Prove that $ a^{k} + b^{k} + c^{k} \geq a^{k-1}b + b^{k-1}c + c^{k-1}a$ where $a, b, c$ are positive real numbers and $k$ is a positive integer.

I don't know how to start.

Answer 1

Hint:

Use Cauchy-Schwarz inequality with the vectors $(a^{k-1}, b^{k-1}, c^{k-1})$ and $(u,v,w)$. When do we have equality?

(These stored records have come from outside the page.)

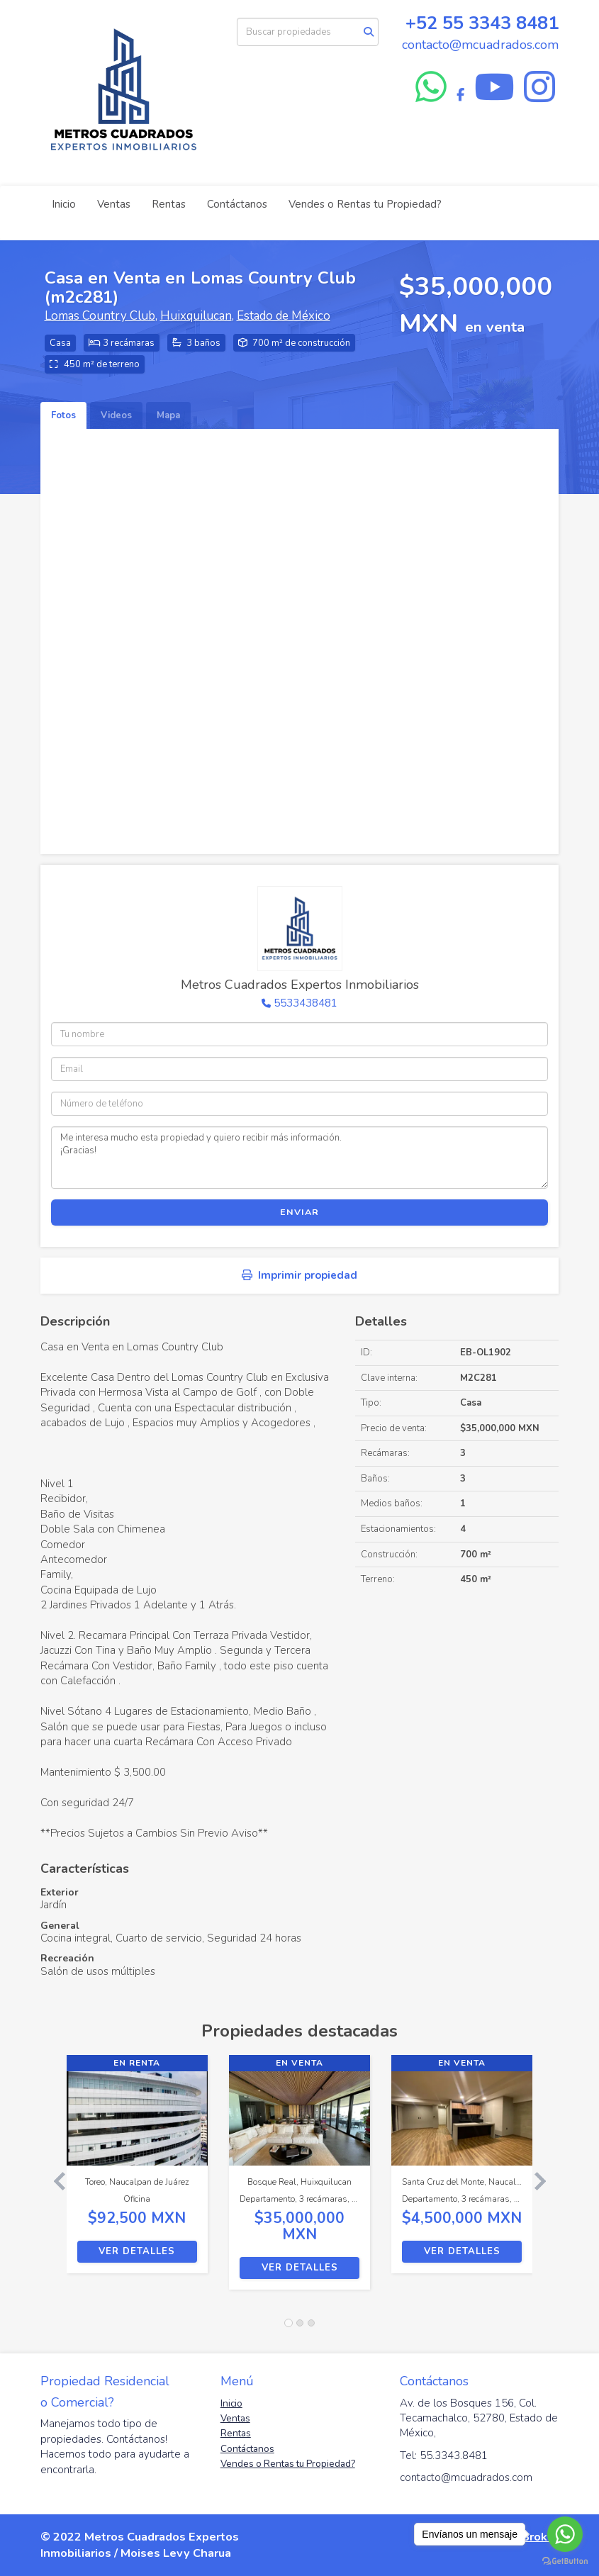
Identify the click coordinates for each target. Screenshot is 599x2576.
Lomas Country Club (100, 316)
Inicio (64, 204)
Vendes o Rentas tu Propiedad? (365, 204)
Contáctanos (237, 204)
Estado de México (283, 316)
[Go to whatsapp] (565, 2534)
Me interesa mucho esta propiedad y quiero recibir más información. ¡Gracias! (299, 1157)
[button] (53, 2179)
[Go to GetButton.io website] (565, 2561)
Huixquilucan (196, 316)
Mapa (168, 415)
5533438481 (305, 1003)
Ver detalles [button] (137, 2251)
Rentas (169, 204)
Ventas (113, 204)
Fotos (63, 415)
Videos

B.t.w., the strict inequality is false if $a=b=c$.

Answer 2

Since $\left(a^{k-1},b^{k-1},c^{k-1}\right)$ and $(a,b,c)$ are the same ordered,

your inequality follows from Rearrangement: $$a^k+b^k+c^k=a^{k-1}\cdot{a}+b^{k-1}\cdot{b}+c^{k-1}\cdot{c}\geq a^{k-1}b+b^{k-1}c+c^{k-1}a$$ Done!

Answer 3

A natural approach is the following.

Rewrite the inequality into $$a^{k-1}(a-b) + b^{k-1}(b-c) + c^{k-1}(c-a) \ge 0.$$ Notice that $c-a = -(a-b) - (b-c)$, the last inequality can be rewritten as $$a^{k-1}(a-b) + b^{k-1}(b-c) - c^{k-1}(a-b) - c^{k-1}(b-c) \ge 0.$$ Regrouping: $$(a^{k-1} - c^{k-1})(a-b) + (b^{k-1}- c^{k-1})(b-c) \ge 0.$$ The first term is non-negative if we assume (WLOG) $a=\max(a,b,c)$, the second term is always non-negative, thus the inequality is clearly true.